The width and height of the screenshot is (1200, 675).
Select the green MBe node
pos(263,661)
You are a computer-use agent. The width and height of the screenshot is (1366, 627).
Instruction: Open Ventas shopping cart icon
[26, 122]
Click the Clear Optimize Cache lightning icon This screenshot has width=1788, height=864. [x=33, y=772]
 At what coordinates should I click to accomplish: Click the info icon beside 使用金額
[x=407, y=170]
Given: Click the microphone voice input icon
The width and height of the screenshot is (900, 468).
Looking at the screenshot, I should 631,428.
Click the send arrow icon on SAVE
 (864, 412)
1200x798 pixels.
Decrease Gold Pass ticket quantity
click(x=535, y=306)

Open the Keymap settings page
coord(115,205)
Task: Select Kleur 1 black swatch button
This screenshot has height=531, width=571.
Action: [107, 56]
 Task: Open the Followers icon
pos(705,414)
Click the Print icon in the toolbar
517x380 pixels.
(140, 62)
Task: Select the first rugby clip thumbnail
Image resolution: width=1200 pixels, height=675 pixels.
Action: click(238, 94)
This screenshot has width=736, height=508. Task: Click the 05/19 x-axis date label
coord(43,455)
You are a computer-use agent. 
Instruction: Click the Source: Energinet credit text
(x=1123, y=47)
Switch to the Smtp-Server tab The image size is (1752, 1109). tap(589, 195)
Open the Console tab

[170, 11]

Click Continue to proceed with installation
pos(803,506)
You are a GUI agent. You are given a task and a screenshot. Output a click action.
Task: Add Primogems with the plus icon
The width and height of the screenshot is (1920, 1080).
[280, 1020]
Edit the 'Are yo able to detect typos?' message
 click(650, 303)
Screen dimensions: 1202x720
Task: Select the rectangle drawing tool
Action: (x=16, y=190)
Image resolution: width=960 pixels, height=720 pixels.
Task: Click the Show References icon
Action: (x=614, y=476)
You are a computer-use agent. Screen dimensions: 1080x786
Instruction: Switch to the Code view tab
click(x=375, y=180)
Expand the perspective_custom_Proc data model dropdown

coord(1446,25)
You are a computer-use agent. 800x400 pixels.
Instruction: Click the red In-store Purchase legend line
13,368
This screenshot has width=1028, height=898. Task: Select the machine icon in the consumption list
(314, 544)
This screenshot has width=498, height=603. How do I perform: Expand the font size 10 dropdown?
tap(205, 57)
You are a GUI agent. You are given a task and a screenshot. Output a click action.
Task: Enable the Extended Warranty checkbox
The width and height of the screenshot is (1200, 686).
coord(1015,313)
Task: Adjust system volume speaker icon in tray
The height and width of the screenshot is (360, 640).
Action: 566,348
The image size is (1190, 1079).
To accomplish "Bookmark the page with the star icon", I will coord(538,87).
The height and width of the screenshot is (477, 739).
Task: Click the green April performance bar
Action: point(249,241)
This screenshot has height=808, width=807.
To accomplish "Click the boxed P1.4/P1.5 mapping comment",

····················

YOUR INSTRUCTIONS: Would you repeat the records above without any changes?

SOLUTION TO THIS TASK:
The width and height of the screenshot is (1200, 675).
Select the green MBe node
pos(263,661)
You are a computer-use agent. The width and height of the screenshot is (1366, 627).
Instruction: Open Ventas shopping cart icon
[26, 122]
Click the Clear Optimize Cache lightning icon This screenshot has width=1788, height=864. [x=33, y=772]
 At what coordinates should I click to accomplish: Click the info icon beside 使用金額
[x=407, y=170]
Given: Click the microphone voice input icon
The width and height of the screenshot is (900, 468).
Looking at the screenshot, I should 631,428.
Click the send arrow icon on SAVE
 (864, 412)
1200x798 pixels.
Decrease Gold Pass ticket quantity
click(x=535, y=306)

Open the Keymap settings page
coord(115,205)
Task: Select Kleur 1 black swatch button
This screenshot has height=531, width=571.
Action: [107, 56]
 Task: Open the Followers icon
pos(705,414)
Click the Print icon in the toolbar
517x380 pixels.
(140, 62)
Task: Select the first rugby clip thumbnail
Image resolution: width=1200 pixels, height=675 pixels.
Action: click(238, 94)
This screenshot has width=736, height=508. Task: Click the 05/19 x-axis date label
coord(43,455)
You are a computer-use agent. 
Instruction: Click the Source: Energinet credit text
(x=1123, y=47)
Switch to the Smtp-Server tab The image size is (1752, 1109). tap(589, 195)
Open the Console tab

[170, 11]

Click Continue to proceed with installation
pos(803,506)
You are a GUI agent. You are given a task and a screenshot. Output a click action.
Task: Add Primogems with the plus icon
The width and height of the screenshot is (1920, 1080).
[280, 1020]
Edit the 'Are yo able to detect typos?' message
 click(650, 303)
Screen dimensions: 1202x720
Task: Select the rectangle drawing tool
Action: (x=16, y=190)
Image resolution: width=960 pixels, height=720 pixels.
Task: Click the Show References icon
Action: (x=614, y=476)
You are a computer-use agent. Screen dimensions: 1080x786
Instruction: Switch to the Code view tab
click(x=375, y=180)
Expand the perspective_custom_Proc data model dropdown

coord(1446,25)
You are a computer-use agent. 800x400 pixels.
Instruction: Click the red In-store Purchase legend line
13,368
This screenshot has width=1028, height=898. Task: Select the machine icon in the consumption list
(314, 544)
This screenshot has width=498, height=603. How do I perform: Expand the font size 10 dropdown?
tap(205, 57)
You are a GUI agent. You are given a task and a screenshot. Output a click action.
Task: Enable the Extended Warranty checkbox
The width and height of the screenshot is (1200, 686).
coord(1015,313)
Task: Adjust system volume speaker icon in tray
The height and width of the screenshot is (360, 640).
Action: 566,348
The image size is (1190, 1079).
To accomplish "Bookmark the page with the star icon", I will coord(538,87).
The height and width of the screenshot is (477, 739).
Task: Click the green April performance bar
Action: point(249,241)
This screenshot has height=808, width=807.
To accomplish "Click the boxed P1.4/P1.5 mapping comment",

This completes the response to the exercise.